(Text for analysis)
Brazil is among the most unequal countries in the world when it comes to land distribution and is home to the world’s biggest landed estates. This structure of land concentration and unproductivity has historic roots dating back to Portuguese colonization, which established a foundation of social inequality in the country that persists today.
In Brazil – as elsewhere – the relationship with the land is fundamental for the country’s development. To talk about land is to talk not only about people, but also about the control of natural resources and of economic, social, and cultural development; land is an expression of society as a whole.
Tricontinental: Institute for Social Research dossier no. 27 “Popular Agrarian Reform and the Struggle for Land in Brazil” discusses the current stage of the struggle for land in the country. At the epicenter of this discussion is the contrast between two vastly different agricultural models: agribusiness versus agroecology. Key to the agroecological model is the concept of popular agrarian reform, which proposes the full-scale reorganisation of landholdings that goes far beyond democratizing access to land, challenging the hegemonic form of capital and presenting a different conception of and a model for agriculture and agrarian life.
In addition to discussing the debate over popular agrarian reform, which brings with it a new strategy of struggle against agribusiness, ‘Popular Agrarian Reform and the Struggle for Land in Brazil’ also provides an overview of the history of the struggle for land in Brazil, followed by a discussion of an agrarian reform settlement organised by the Movement of Rural Landless Workers (MST), which paints a concrete picture of a different conception of and model for agrarian life.
(End Text for analysis)
(Data listing)
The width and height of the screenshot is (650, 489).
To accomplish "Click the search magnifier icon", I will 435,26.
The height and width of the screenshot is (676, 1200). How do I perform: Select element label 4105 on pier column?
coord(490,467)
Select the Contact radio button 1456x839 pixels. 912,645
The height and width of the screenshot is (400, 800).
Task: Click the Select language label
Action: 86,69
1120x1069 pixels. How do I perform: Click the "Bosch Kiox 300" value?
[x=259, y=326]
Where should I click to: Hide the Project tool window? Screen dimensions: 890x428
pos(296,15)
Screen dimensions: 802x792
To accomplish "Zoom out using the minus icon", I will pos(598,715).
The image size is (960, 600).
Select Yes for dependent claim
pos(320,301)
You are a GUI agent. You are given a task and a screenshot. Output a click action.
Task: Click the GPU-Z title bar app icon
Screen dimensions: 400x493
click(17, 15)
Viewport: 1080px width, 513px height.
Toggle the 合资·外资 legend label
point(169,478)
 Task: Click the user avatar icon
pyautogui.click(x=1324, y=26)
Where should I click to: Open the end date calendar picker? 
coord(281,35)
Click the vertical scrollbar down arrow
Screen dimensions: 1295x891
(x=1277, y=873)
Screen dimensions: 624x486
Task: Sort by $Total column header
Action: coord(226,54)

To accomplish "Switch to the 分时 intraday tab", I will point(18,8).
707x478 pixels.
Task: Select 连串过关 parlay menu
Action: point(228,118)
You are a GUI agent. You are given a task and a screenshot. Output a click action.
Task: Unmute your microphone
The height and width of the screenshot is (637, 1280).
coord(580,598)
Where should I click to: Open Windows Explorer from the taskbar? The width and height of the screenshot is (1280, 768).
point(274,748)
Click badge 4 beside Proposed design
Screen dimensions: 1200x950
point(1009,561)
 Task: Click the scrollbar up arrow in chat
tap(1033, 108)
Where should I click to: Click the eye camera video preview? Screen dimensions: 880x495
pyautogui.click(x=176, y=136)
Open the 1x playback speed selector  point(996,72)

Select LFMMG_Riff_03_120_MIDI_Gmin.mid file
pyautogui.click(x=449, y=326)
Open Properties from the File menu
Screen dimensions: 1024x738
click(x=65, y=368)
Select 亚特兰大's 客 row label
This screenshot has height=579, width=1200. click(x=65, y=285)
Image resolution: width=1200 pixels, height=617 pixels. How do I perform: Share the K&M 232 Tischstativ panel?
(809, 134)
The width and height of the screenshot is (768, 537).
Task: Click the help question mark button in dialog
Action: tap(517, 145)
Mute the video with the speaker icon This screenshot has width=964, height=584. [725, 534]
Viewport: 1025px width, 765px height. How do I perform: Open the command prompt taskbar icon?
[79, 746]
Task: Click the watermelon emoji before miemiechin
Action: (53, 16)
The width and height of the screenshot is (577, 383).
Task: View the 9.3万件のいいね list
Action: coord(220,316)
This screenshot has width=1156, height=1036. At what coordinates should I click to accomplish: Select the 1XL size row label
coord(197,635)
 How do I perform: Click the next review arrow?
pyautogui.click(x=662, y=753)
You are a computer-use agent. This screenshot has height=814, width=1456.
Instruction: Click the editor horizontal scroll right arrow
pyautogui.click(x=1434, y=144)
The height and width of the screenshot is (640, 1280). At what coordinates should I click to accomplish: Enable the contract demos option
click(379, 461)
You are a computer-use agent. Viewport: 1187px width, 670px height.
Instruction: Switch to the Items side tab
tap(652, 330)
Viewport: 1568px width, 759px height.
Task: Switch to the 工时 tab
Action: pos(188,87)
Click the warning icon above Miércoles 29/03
(End Data listing)
- [Tasks to perform]:
1. Rewrite the passage on land in Brazil, everything from "Brazil is among" down to "as a whole.", substituting "inequitable" for "unequal".
2. In the passage on land in Brazil, list every kind of development named in the sentence that begins "To talk about land".

- [Task-by-task outputs]:
1.
Brazil is among the most inequitable countries in the world when it comes to land distribution and is home to the world’s biggest landed estates. This structure of land concentration and unproductivity has historic roots dating back to Portuguese colonization, which established a foundation of social inequality in the country that persists today.
In Brazil – as elsewhere – the relationship with the land is fundamental for the country’s development. To talk about land is to talk not only about people, but also about the control of natural resources and of economic, social, and cultural development; land is an expression of society as a whole.

2. economic, social, cultural